Bayer and Tongji University link for research, training
By Xie Yu (China Daily)
Updated: 2011-12-14

Scholars, officials and businessmen exchanged ideas on managing and protecting intellectual property rights (IPR) at the Bayer-Tongji Intellectual Property Forum last Friday in Shanghai.

"Globally, Bayer spent 3.1 billion euros ($4.2 billion) on research and development in 2010, so protecting our patents and achievements is crucial to us," said Johannes M. Dietsch, president of Bayer China.

"We are pleased with the in-depth and far-reaching aspects of the forum."

After establishing a global Health Care R&D Center in Beijing in 2009 - Bayer's fourth worldwide - the company has "largely increased" its research budget in China, Dietsch said.

"We announced the expansion of our R&D center for polymers in Shanghai recently and we are also working on expanding cooperation with Chinese universities and institutions," he said, noting that the company expects more innovations to be created in China.

Although IPR protection in China is often criticized, Dietsch said he is encouraged by the improving IPR protection environment in China, and stressed the "efficiency" of government efforts.

Oliver Lutze, head of IPR at Bayer (China) Ltd, said the Chinese government discusses drafts of IP laws with foreign companies, which is "very helpful".

"They send drafts to industry associations and we collect opinions and send them back. In some cases our suggestions have been accepted and the drafts were changed," he said.

"It is very important to us and we are glad that we are heard," he added.

Dietsch said one weakness in China's IP environment is light penalties for violators.
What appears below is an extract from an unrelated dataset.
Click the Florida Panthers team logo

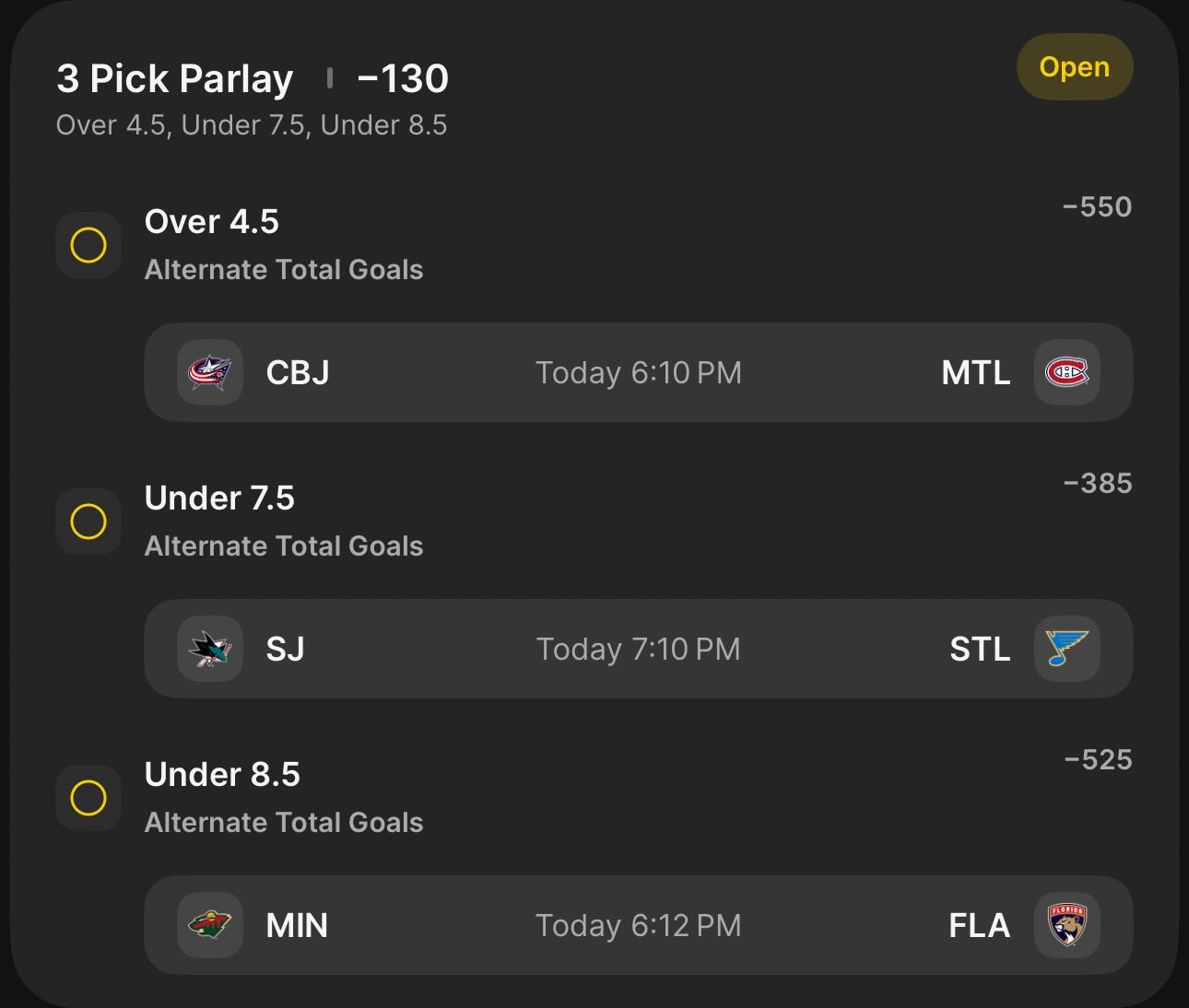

In October, 2010 the State Council launched a more than six-month campaign to combat pirated goods, the most comprehensive effort by the central government in recent years.

In addition to IPR protection, Bayer is also stressing development of its eco-construction business in China.
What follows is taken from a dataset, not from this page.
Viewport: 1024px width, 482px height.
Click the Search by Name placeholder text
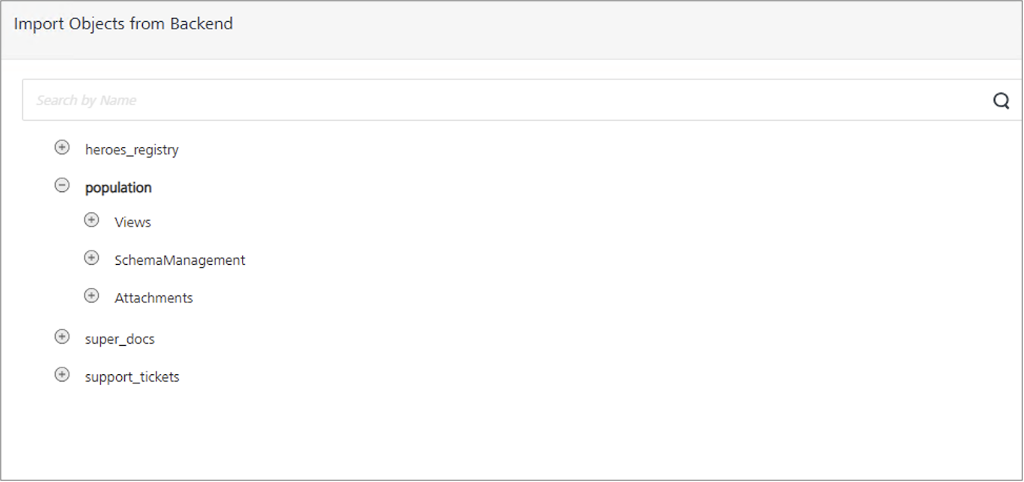point(86,100)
Last week, the company established an eco-construction academy at Tongji University for R&D of eco-friendly materials and to train professional talents for the industry.

Through an investment of 1.5 million euros over five years, Bayer-Tongji Eco-Construction & Material Academy will operate as a direct affiliate of Tongji's College of Material Science and Engineering.
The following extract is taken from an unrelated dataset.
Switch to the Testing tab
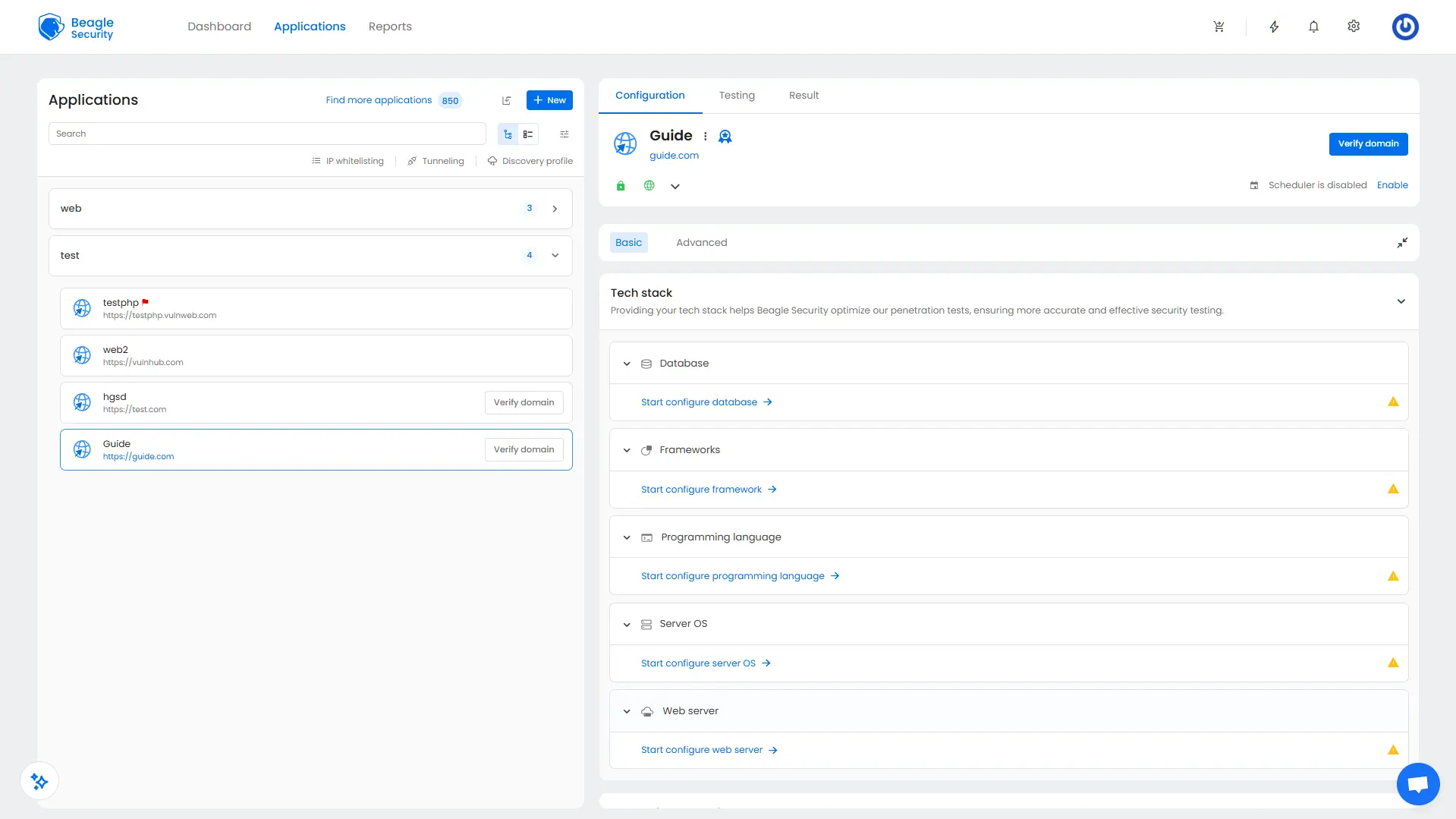The image size is (1456, 819). tap(736, 96)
As China has surpassed the US to become the largest construction market in the world, the nation's current five-year plan mandates a 17 percent reduction in carbon dioxide emissions per unit of GDP by 2015.

Official figures show more than 25 percent of the nation's total energy is used in construction.

Peter Vanacker, executive committee member of Bayer MaterialScience, said there will be great demand for energy-efficient materials as a result.

"By establishing this academy, we aim to create a platform to leverage resources in both industry and academia to support China in achieving its energy and environmental targets," he said.

Because China is such a big market with enormous potential, Bayer will introduce its most advanced technology to help reach the emissions target, he added.

Bayer MaterialScience started construction on China's first zero-emission office building in May in Qingdao.